Alito, one of the court’s most conservative members, said it would be hard to imagine before the pandemic that speeches and concerts would be off-limits and that churches would be empty on Easter and synagogues vacant on sacred holidays. The Supreme Court itself has been closed to the public since March, and the justices hold their meetings and hear oral arguments via teleconference.
And while he said he wasn’t being critical, he said the restrictions on public gatherings and worship services highlighted “trends that were already present before the virus struck,” which he identified as a “dominance of lawmaking by executive fiat” rather than by legislators.
Alito was in the minority this summer when the court in emergency orders upheld local officials who limited the size of in-person worship services in California and Nevada. He was particularly aggrieved that the governor in Nevada limited church attendance while allowing casinos to reopen at 50 percent capacity and called for visitors to return to the state. The 51st person in line for a church service was out of luck, Alito said: “Forget about worship, and head for the slot machine or maybe a Cirque du Soleil show.”

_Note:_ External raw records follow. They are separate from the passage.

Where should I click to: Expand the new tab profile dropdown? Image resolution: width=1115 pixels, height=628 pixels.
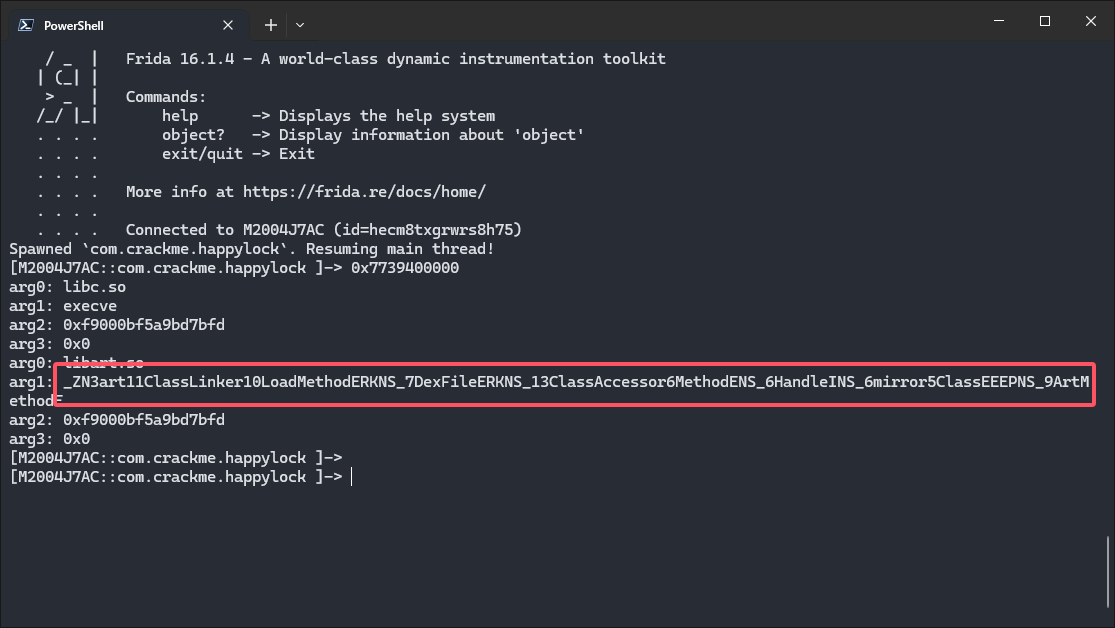[x=300, y=25]
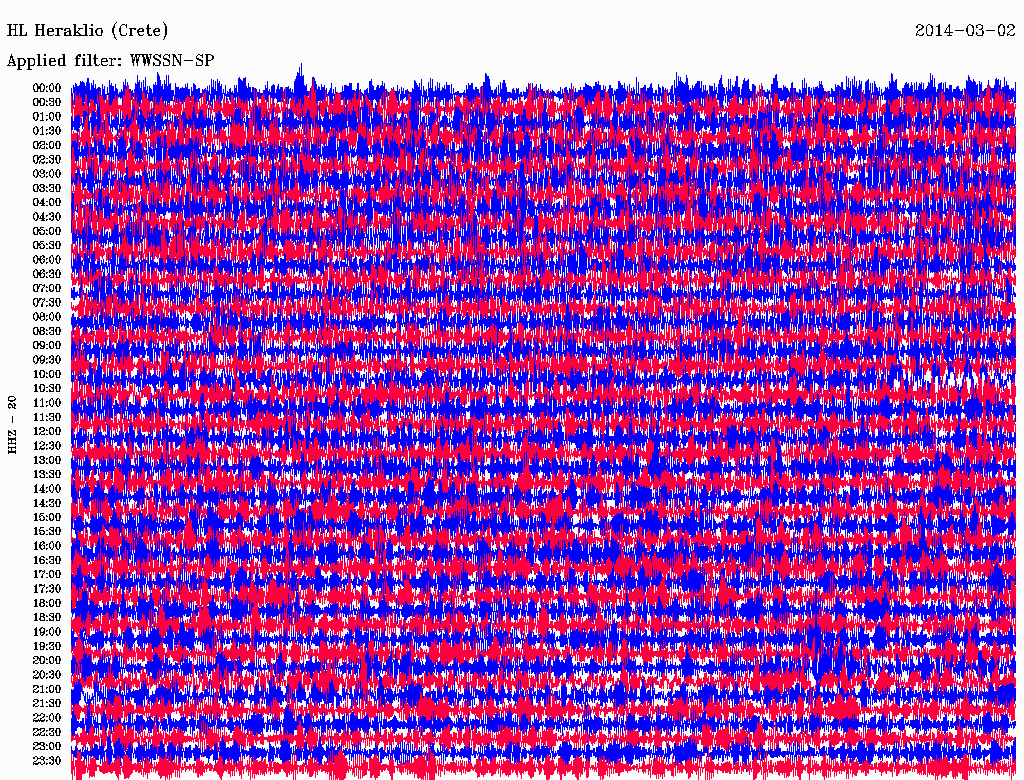The width and height of the screenshot is (1024, 780).
Task: Click the 12:00 time label
Action: pyautogui.click(x=46, y=431)
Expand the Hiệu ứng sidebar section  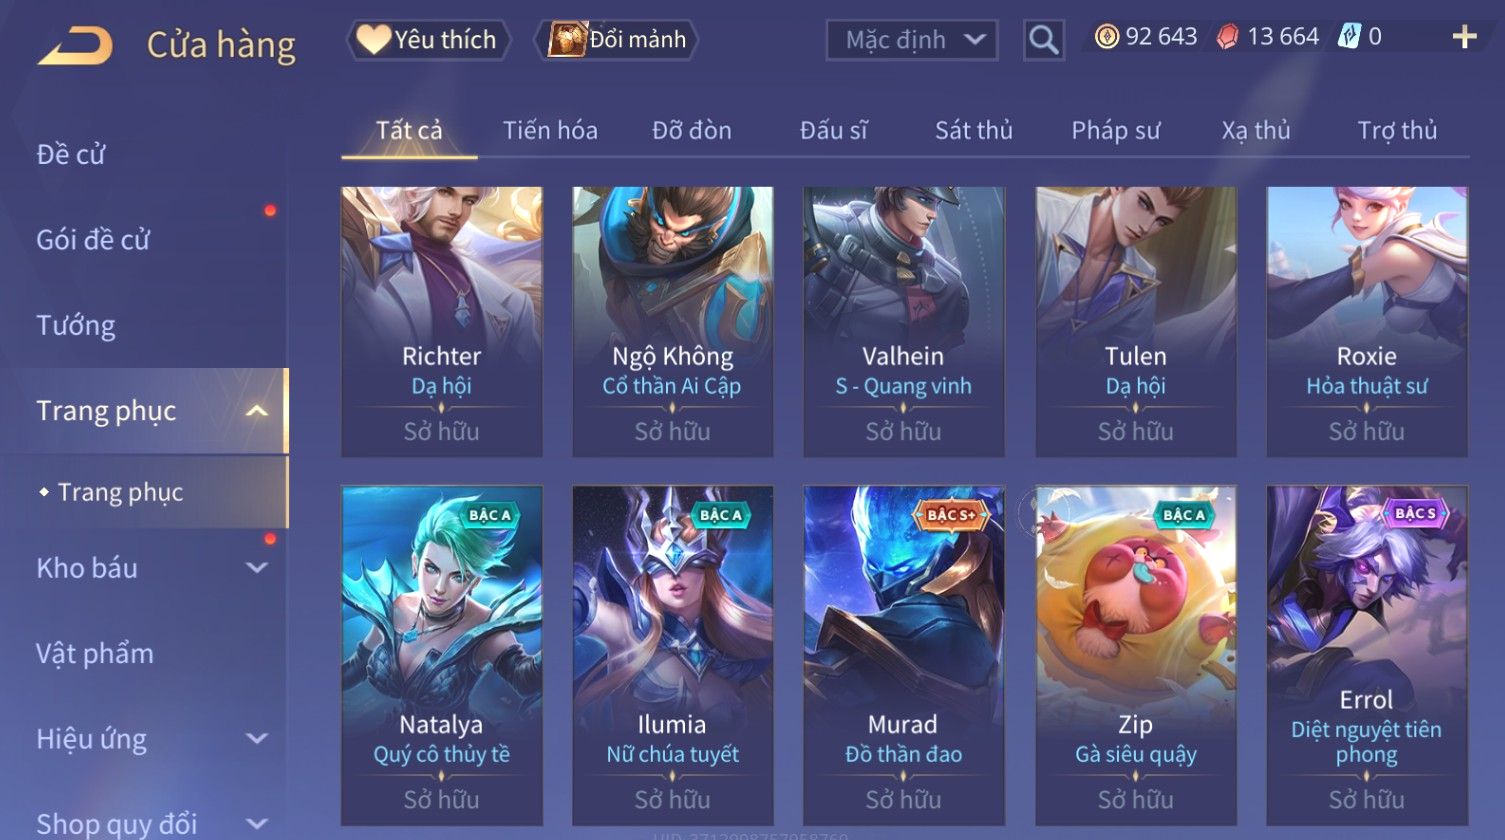point(257,739)
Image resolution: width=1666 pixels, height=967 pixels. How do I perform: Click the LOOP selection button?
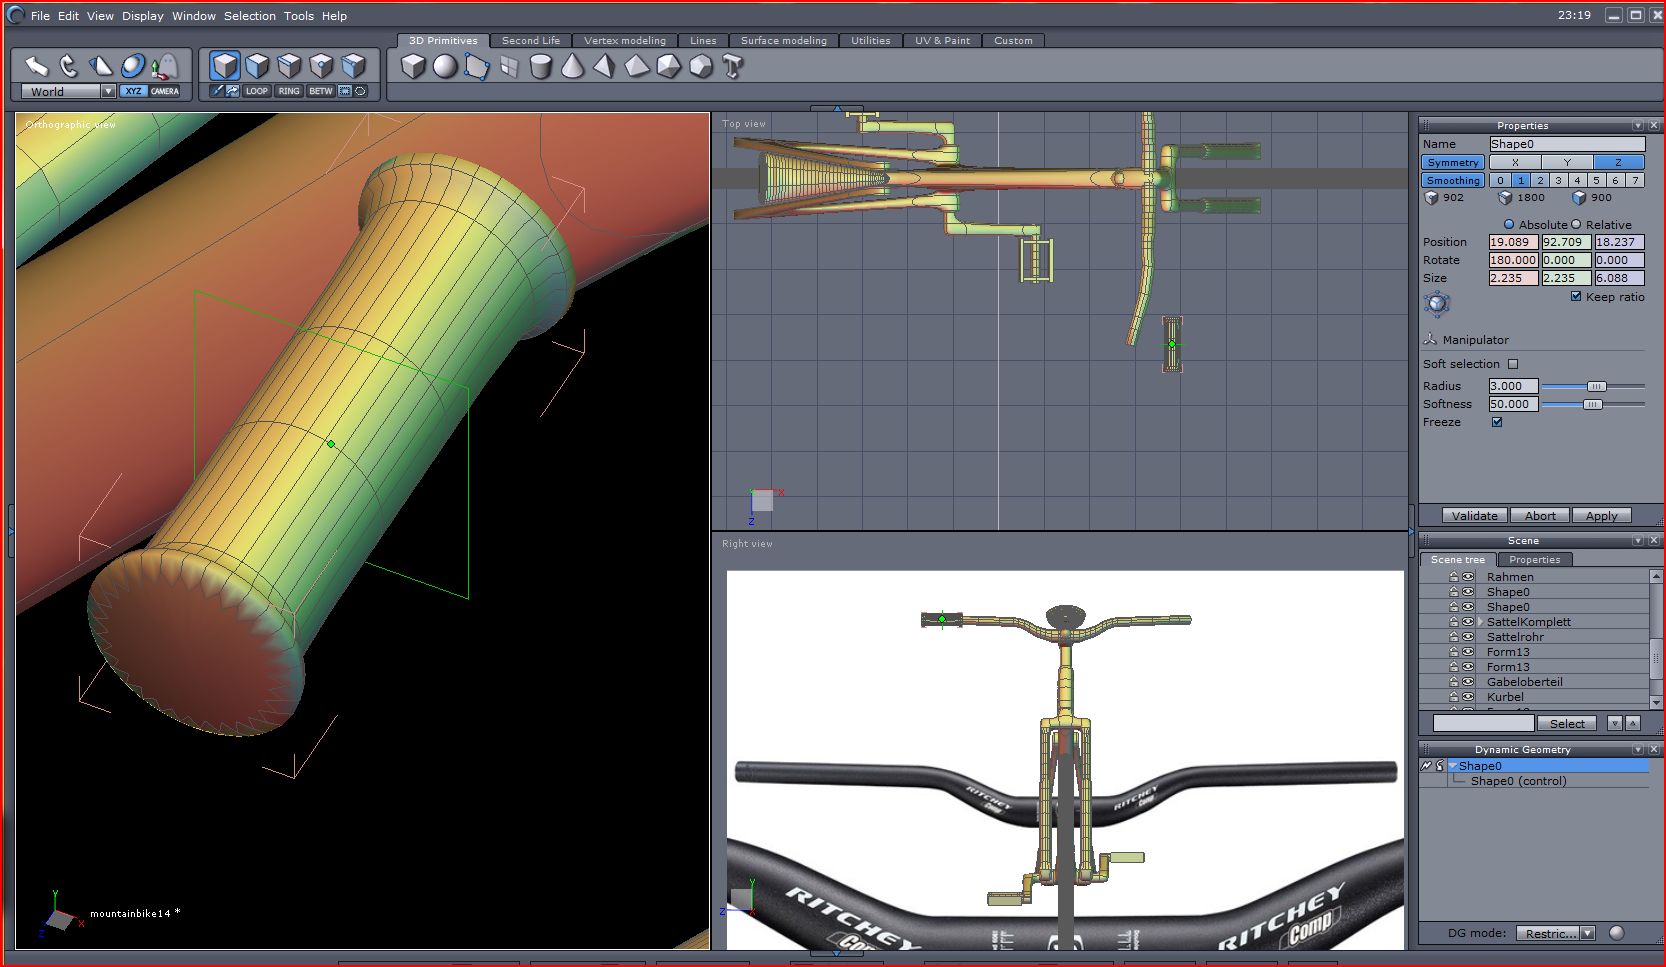pyautogui.click(x=257, y=91)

Alito’s blunt words are likely to reignite questions about how far Supreme Court justices should go in speeches. The court has a 6 to 3 majority with President Trump’s three nominees, but Alito sounded as if conservatives were outnumbered on the court and in society.
He worried about religious liberty becoming a second-class right — although religious conservatives won all three of their cases at the court last year — and that the Second Amendment was not respected. He repeated his criticism of the court’s decision in Obergefell v. Hodges that granted same-sex couples the right to marry. He told those watching that he predicted at the time that those who continued to hold to the notion that marriage is only between a man and a woman would be seen as bigots. “That is just what is coming to pass,” he said.